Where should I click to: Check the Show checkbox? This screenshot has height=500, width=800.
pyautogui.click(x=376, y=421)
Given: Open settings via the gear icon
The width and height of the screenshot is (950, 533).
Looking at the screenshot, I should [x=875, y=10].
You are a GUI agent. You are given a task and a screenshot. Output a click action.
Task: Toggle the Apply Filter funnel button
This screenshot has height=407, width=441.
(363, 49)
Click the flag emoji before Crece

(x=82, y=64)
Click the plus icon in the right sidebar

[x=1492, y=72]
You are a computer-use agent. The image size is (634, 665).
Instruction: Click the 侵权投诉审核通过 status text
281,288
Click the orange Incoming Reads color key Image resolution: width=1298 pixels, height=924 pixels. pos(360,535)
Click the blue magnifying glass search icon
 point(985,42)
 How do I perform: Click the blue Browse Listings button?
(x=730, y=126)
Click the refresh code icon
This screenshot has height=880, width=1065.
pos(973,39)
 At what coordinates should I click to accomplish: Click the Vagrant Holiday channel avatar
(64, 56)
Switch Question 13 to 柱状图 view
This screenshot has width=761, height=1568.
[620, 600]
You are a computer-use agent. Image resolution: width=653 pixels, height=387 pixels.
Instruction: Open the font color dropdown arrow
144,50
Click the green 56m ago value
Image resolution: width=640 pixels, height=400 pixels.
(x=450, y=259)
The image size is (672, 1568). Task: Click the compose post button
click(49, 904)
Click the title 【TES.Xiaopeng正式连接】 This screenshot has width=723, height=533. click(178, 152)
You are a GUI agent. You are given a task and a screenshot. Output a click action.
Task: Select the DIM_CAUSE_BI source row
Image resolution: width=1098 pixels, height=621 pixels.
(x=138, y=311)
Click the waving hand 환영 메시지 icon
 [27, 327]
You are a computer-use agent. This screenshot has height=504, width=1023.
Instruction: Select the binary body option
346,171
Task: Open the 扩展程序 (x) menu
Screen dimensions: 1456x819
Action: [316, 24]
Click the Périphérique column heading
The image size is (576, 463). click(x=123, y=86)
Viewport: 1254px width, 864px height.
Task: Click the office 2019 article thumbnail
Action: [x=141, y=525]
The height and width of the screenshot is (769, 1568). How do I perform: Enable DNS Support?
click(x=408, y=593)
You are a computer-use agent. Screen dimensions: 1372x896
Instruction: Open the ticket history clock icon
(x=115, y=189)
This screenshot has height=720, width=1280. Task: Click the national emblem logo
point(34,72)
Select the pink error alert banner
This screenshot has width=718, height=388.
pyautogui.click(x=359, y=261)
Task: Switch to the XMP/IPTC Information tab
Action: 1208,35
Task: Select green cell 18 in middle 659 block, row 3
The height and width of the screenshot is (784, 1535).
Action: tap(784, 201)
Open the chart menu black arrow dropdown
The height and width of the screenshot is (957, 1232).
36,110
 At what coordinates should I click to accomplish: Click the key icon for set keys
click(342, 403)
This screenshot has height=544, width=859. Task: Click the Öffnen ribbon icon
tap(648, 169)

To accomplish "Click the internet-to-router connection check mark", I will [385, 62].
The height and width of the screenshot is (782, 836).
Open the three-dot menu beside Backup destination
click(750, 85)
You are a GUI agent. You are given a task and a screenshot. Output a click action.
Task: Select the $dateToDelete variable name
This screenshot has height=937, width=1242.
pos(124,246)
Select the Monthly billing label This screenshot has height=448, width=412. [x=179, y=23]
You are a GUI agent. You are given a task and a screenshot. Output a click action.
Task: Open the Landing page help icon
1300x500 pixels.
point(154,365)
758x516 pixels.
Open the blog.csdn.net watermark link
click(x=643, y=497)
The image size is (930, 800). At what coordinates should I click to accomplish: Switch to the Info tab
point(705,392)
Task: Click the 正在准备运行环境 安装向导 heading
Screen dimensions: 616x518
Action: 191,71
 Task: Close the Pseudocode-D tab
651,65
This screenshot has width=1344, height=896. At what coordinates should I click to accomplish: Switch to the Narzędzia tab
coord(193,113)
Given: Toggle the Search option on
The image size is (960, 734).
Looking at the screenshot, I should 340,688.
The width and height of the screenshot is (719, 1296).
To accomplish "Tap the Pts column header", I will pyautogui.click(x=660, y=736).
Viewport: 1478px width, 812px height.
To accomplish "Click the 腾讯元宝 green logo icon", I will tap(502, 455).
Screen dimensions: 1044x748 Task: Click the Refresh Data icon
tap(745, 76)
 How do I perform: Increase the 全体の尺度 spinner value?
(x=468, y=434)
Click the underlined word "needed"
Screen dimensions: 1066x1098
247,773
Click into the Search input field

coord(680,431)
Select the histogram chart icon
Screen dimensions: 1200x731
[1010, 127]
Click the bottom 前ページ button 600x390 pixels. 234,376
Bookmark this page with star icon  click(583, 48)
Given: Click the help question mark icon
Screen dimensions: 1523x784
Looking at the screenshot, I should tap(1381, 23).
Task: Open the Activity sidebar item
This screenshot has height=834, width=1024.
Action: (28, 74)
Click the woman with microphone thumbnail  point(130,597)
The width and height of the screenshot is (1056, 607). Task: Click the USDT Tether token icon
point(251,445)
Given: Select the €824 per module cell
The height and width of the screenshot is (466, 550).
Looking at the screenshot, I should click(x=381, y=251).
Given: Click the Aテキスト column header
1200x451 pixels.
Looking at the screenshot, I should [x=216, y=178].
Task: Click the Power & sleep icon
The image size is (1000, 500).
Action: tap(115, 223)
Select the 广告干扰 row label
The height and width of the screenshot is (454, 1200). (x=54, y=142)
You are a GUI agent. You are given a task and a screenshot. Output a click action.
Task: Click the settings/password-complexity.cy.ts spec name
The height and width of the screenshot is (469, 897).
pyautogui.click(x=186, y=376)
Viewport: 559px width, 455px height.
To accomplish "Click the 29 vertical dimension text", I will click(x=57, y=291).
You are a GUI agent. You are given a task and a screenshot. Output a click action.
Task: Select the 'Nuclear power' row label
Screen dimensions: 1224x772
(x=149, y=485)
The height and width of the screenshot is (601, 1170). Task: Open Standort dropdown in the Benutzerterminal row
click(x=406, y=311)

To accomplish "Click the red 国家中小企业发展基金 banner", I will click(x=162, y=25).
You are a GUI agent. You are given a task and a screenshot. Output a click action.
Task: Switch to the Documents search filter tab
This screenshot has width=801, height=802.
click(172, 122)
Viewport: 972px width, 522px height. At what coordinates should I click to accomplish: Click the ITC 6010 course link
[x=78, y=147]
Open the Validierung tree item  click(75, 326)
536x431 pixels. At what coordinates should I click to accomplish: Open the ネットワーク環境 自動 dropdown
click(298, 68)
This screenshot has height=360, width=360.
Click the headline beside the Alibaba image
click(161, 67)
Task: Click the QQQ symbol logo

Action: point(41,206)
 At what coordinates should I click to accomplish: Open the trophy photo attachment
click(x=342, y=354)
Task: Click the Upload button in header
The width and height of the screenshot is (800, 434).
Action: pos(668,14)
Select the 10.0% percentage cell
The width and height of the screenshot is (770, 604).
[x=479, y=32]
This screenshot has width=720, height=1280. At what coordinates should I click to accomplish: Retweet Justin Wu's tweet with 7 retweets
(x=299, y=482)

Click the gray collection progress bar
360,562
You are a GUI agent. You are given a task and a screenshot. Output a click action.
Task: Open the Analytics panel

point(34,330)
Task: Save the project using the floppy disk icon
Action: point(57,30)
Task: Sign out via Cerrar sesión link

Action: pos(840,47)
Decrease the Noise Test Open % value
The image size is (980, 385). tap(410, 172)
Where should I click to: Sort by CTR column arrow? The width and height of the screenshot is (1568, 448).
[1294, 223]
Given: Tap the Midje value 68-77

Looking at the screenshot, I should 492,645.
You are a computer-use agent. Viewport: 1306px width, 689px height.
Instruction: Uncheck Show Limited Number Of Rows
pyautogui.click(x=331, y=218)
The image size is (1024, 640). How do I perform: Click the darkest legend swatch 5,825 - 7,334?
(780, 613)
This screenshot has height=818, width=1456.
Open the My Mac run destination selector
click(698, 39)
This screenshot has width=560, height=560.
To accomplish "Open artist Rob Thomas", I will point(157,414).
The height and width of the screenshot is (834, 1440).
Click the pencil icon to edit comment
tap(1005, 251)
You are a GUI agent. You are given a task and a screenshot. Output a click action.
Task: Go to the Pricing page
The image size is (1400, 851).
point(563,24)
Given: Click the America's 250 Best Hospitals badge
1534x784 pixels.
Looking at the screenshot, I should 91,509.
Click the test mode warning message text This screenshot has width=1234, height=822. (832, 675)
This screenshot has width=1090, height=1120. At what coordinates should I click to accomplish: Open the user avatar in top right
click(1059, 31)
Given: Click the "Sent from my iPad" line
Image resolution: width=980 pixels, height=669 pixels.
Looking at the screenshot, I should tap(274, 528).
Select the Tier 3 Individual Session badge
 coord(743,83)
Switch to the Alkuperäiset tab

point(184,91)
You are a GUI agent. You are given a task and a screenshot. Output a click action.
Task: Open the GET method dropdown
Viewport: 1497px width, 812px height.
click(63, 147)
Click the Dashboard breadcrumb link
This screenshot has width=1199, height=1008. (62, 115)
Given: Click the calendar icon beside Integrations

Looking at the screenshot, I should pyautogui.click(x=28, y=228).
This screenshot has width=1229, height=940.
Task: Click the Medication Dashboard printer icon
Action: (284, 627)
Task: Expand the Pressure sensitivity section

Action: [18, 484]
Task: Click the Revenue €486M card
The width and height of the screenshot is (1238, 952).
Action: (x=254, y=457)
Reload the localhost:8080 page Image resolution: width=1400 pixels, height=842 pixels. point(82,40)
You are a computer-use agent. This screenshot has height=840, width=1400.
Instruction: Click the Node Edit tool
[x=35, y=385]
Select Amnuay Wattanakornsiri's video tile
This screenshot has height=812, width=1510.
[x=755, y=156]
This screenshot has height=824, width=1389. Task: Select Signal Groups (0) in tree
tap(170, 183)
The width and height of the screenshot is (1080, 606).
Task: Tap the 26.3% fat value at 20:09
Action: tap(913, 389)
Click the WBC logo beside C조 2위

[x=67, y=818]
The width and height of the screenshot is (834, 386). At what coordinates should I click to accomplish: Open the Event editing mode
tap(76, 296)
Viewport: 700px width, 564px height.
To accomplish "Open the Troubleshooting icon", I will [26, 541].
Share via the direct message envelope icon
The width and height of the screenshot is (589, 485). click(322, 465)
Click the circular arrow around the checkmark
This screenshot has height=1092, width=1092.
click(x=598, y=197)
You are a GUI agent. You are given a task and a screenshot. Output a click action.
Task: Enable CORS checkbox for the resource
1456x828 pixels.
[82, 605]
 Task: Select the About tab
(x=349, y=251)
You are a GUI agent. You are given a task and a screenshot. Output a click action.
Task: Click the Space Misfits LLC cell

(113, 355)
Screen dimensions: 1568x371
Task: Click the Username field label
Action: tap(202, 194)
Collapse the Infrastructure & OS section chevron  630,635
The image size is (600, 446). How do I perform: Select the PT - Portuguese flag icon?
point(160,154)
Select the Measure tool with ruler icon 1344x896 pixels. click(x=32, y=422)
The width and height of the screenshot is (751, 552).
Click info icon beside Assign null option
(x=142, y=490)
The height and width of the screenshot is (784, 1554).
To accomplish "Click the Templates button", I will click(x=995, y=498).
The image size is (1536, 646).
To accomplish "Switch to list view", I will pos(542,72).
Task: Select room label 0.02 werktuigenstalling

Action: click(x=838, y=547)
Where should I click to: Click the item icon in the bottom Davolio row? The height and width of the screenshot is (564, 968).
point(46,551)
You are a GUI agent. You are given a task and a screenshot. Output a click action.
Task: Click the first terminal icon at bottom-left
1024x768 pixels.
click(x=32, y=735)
- - -
- INSTRUÇÃO:
Reúna, copiadas por inteiro, todas as linhas dos registros acima que contêm a palavra "color".

- RESULTADO:
Click the orange Incoming Reads color key Image resolution: width=1298 pixels, height=924 pixels. pos(360,535)
Instruction: Open the font color dropdown arrow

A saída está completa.